The aggregate credit extended by banks to priority areas like agriculture, MSMEs, and social infrastructure has increased considerably in the last six years.
In 2019, the credit off-take was ₹23,01,567 crore, which jumped to ₹42,73,161 crore in 2024—a 85% hike, Finance Minister Nirmala Sitharaman told the Lok Sabha on Tuesday.
Among the priority sectors, lending to agriculture has shown consistent and positive growth. The total credit extended to the agricultural sector was ₹8,86,791 crore in 2019, which more than doubled to ₹18,27,666 crore in 2024. The figures also include credit provided by banks for agriculture infrastructure, the minister stated in a written response in the Lower House.
Likewise, credit disbursement to the MSME sector has been on the rising trend, growing from ₹10,99,055 crore in 2019 to ₹21,73,679 crore in 2024.
As the financial sector is rapidly transforming, banks are now more often joining hands with FinTech companies to improve customer services. Such collaborations have facilitated some of the most important developments like digital customer onboarding using e-KYC and V-KYC processes, use of Artificial Intelligence (AI) for facial recognition and name-matching authentication, Sitharaman added.
The Finance Minister also emphasized that banks are using digital innovations to automate loan processing. This involves the utilization of AI-based account statement analysis, alternative data for faster credit evaluation, real-time decision-making, and API-based product innovation for customers.
In order to consolidate the financial stability of banks and tackle important issues such as prudent lending, governance, and credit discipline, the Government and Reserve Bank of India (RBI) have made various initiatives. These initiatives also aim at reducing and recovering non-performing assets (NPAs).
One of the most important steps taken is the creation of dedicated stressed asset management verticals in public sector banks. These special units track and pursue NPA accounts, facilitating quicker resolution and recoveries.
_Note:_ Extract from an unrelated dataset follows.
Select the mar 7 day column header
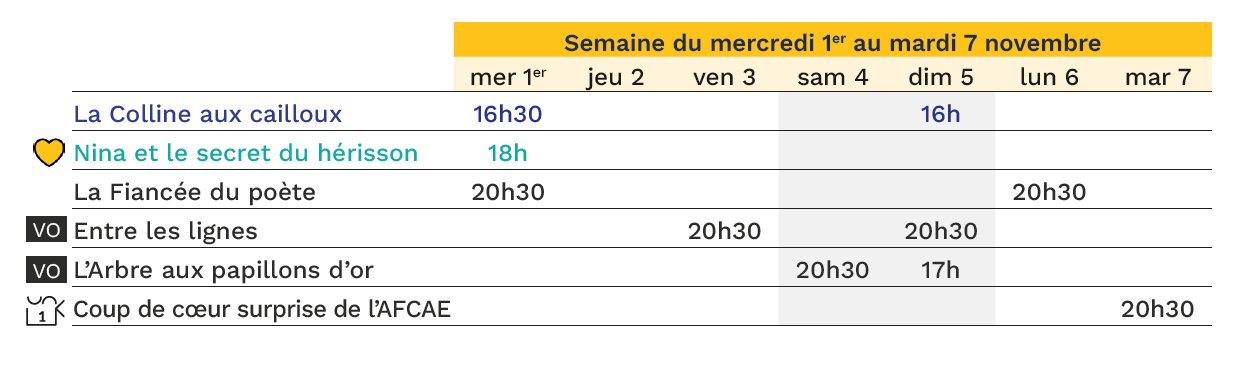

Also, the utilization of business correspondents and the Feet-on-Street model has helped a lot in enhancing the recovery of NPAs. The RBI has also implemented a prudential framework for the resolution of stressed assets, encouraging early identification, reporting, and structured resolution of such accounts, encouraging lenders for taking resolution plans in a timely manner.
In order to strengthen credit discipline further, minimum provisioning requirements have been prescribed for standard as well as non-performing advances. The Insolvency and Bankruptcy Code (IBC) legislation, the establishment of the Central Repository of Information on Large Credits, and close monitoring of high-value accounts for wilful defaults and fraud have further strengthened the banking system.
Furthermore, modifications in the Securitisation and Reconstruction of Financial Assets and Enforcement of Security Interest (SARFAESI) Act, 2002, and the Recovery of Debt and Bankruptcy Act have strengthened such legislation. Banks have also introduced mechanized Early Warning Systems that identify early stages of financial stress and prevent slippages into NPAs to a larger extent, Sitharaman furthered.